----- EXERCISE MATERIALS -----
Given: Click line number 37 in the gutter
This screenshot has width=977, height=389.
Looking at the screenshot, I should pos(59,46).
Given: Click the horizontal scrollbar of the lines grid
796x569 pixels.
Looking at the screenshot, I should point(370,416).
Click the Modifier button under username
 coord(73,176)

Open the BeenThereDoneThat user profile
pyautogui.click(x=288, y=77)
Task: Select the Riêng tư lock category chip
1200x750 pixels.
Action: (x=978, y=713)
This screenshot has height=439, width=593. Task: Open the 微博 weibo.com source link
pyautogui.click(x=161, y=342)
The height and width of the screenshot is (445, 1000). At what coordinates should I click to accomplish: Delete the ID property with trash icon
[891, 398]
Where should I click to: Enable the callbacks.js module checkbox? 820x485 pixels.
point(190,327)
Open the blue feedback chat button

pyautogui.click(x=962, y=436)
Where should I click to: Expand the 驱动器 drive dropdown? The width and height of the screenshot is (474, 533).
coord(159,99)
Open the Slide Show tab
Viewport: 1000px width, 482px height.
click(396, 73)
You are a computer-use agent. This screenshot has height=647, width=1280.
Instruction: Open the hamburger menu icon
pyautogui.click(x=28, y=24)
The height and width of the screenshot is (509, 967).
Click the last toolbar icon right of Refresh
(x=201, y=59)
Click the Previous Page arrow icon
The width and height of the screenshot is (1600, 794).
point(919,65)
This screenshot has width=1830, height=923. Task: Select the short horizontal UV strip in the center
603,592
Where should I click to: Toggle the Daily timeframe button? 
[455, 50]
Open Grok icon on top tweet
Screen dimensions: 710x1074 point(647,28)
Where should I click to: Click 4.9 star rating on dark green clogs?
-----
ASSIGNED TASK ▸ Copy the records above faithfully. Begin at their first line, end at the line containing "You are a computer-use", and include nothing else.

COMPLETED TASK ▸
Given: Click line number 37 in the gutter
This screenshot has width=977, height=389.
Looking at the screenshot, I should pos(59,46).
Given: Click the horizontal scrollbar of the lines grid
796x569 pixels.
Looking at the screenshot, I should point(370,416).
Click the Modifier button under username
 coord(73,176)

Open the BeenThereDoneThat user profile
pyautogui.click(x=288, y=77)
Task: Select the Riêng tư lock category chip
1200x750 pixels.
Action: (x=978, y=713)
This screenshot has height=439, width=593. Task: Open the 微博 weibo.com source link
pyautogui.click(x=161, y=342)
The height and width of the screenshot is (445, 1000). At what coordinates should I click to accomplish: Delete the ID property with trash icon
[891, 398]
Where should I click to: Enable the callbacks.js module checkbox? 820x485 pixels.
point(190,327)
Open the blue feedback chat button

pyautogui.click(x=962, y=436)
Where should I click to: Expand the 驱动器 drive dropdown? The width and height of the screenshot is (474, 533).
coord(159,99)
Open the Slide Show tab
Viewport: 1000px width, 482px height.
click(396, 73)
You are a computer-use agent. This screenshot has height=647, width=1280.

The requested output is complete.